Nous considérons pour toute personne, en difficulté (ou non) avec ses consommations (ou avec celles d’autrui) :
- qu’elle doit pouvoir bénéficier d’une information objective, complète, pertinente et personnalisée au regard de ses pratiques de consommation,
- qu’elle doit pouvoir accéder, lorsqu’elle le souhaite, à un accompagnement à la Réduction des risques et dommages liés à ses consommations, aussi bien dans le maintien, dans la régulation, dans la diminution, ou bien dans l’arrêt de ses consommations, sans exclure aucune de ces quatre propositions,
- que le choix parmi ces propositions non hiérarchisables n’appartient qu’à elle, et qu’il doit être rigoureusement éclairé.

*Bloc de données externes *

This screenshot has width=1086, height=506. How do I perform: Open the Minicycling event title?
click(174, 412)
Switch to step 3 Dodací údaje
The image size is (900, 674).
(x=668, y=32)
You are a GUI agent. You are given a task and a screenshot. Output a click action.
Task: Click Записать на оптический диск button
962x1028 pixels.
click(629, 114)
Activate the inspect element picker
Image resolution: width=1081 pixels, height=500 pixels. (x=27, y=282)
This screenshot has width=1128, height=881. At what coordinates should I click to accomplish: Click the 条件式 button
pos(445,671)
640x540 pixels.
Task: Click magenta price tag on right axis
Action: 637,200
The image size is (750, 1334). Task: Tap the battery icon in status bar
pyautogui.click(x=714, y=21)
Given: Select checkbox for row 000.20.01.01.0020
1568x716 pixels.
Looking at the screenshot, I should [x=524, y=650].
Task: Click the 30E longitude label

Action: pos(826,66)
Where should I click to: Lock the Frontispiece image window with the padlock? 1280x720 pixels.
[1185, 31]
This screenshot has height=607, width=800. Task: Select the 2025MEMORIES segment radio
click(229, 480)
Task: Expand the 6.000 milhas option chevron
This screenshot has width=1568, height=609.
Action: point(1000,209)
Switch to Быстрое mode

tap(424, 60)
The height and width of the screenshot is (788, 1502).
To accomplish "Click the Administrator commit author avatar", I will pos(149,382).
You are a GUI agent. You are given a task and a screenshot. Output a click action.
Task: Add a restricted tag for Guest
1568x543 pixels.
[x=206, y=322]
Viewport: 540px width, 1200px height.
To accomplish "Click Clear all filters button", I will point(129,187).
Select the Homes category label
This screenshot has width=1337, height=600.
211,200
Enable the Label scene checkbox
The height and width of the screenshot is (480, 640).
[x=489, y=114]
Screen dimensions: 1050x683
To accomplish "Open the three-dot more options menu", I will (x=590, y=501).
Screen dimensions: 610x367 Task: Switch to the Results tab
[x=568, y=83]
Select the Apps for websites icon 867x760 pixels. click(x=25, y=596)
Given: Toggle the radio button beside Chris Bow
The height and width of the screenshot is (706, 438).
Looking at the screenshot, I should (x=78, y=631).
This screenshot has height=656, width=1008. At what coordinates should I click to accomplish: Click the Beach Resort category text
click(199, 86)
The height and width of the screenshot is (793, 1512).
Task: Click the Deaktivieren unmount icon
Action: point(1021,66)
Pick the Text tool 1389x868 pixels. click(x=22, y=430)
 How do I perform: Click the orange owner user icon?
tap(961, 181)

Nous définissons ainsi les principes de la Réduction des Risques Alcool :
- La Réduction des Risques Alcool se fonde en premier lieu sur le choix, les compétences, l’expérience et l’expertise de la personne usagère,
- Elle s’attache à sécuriser les consommations sans contraindre au changement,
- Elle soutient les personnes dans la recherche et la préservation de leur « zone de confort » en accompagnant leurs parcours d’usage, avec pour objectif premier d’agir positivement sur leur qualité de vie,
- Elle œuvre à la juste évaluation des bénéfices, risques et dommages associés à leurs pratiques de consommations, en priorisant les risques et dommages qu’il convient de réduire ou prévenir, y compris en préservant les bénéfices dont la personne ne saurait se priver,
- La Réduction des Risques alcool n’est ni quantification ni tolérance des consommations. Elle ne peut être réduite à la «Réduction des consommations d’alcool »,
- Elle s’adresse à toute personne dont la vie est impactée par l’alcool, à tous les types d’usage et à tous les âges de la vie. Elle ne saurait être une option par défaut destinée uniquement aux personnes ne pouvant se conformer aux exigences thérapeutiques normatives,
- Elle est une approche transversale déclinable aussi bien en prévention qu’en pratiques cliniques, dans le champ professionnel spécialisé comme dans tout espace social où la question de l’alcool est présente.
J’adhère à ces énoncés, je m’engage à les promouvoir et à les mettre en œuvre dans le respect des droits fondamentaux des personnes ainsi que dans la limite du cadre légal en vigueur et/ou de mes obligations professionnelles.
Fait à ………………..….. le …/… / …
Nom : Signature (1)
Profession / objet social :
Email :
(1) Par la signature de cette charte, j’accepte de voir mon nom cité comme adhérant aux valeurs et aux engagements de la Charte.